As we move forward, the ICA National Steering Committee will continue to guide our work with their vast knowledge and expertise to help us ensure we are upholding our Indigenous ways and laws. ICA is committed to upholding our principles in all of our work – when we go out into communities, when we communicate with and for our people, and when we seek support to help build this movement.
What keeps you up at night?
I’m responsible for the financial wellness of a badass burgeoning organization that rejected $150K due to a moral conflict. Hahahaha…
Given all of your experience Valine, and of all the things you could do in this world and in your life, why organize?
I don’t identify as an activist or organizer, but I do believe in the power of people who care deeply about their neighbours and have a sense of belonging to place.
I have a profound and inherent responsibility to stand up for my rights as a Haida person and to defend my ancestral lands and waters. This is a responsibility that all Indigenous peoples are born with, and so many are called to and actively committed to this duty. We do this by working with and in our communities, or getting out on the land and exercising our rights, or taking on leadership roles in our nations. I come from a place where I’ve seen the ability of local communities to contribute to positive change. My work in my community and with ICA aims to inspire people to take action and build bridges so people can become agents of change.
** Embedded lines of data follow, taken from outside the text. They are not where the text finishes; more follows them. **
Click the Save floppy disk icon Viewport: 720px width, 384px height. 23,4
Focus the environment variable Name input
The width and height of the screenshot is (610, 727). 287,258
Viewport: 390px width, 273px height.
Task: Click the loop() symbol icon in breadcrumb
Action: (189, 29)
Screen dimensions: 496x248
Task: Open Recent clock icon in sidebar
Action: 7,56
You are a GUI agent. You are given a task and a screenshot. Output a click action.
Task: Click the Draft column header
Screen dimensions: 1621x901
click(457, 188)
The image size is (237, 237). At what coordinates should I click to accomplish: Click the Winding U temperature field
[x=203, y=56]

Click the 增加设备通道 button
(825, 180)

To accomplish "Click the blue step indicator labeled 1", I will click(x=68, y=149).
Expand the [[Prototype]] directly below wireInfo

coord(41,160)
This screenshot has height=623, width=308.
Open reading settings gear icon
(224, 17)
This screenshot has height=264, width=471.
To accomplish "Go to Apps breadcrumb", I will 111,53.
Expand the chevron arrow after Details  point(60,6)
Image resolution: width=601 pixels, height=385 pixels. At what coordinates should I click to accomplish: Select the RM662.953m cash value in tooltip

Keeping in mind opportunity to be in community with over 100 organizers this June working across sectors (Social Change Institute June 20 – 24), is there a question you as an organizer or ICA as an organization is sitting in right now?
In our early days, ICA was forced to make a decision about who we see as allies and supporters and who we respectfully opt not to associate with. It would have directly conflicted with our mandate and purpose – our very existence as an organization – to accept funds from an organization that is tied to the industries that violate Indigenous rights and threaten the climate. We also recognize that no money is “clean” – capitalism is just one of the colonial systems that has oppressed Indigenous peoples while (mainly settler) folks rose to “success” within this new and foreign Western world. We need to be much more robust strategies to shift away from these systems to address social, environmental and climate justice. ICA sees real respect for Indigenous Rights at the forefront of this shift.
So, a couple questions I sit with are: How do we fundraise from an Indigenous perspective? What are the ethics of fundraising and how do we continue to uphold our principles while sustaining our organization and this important work?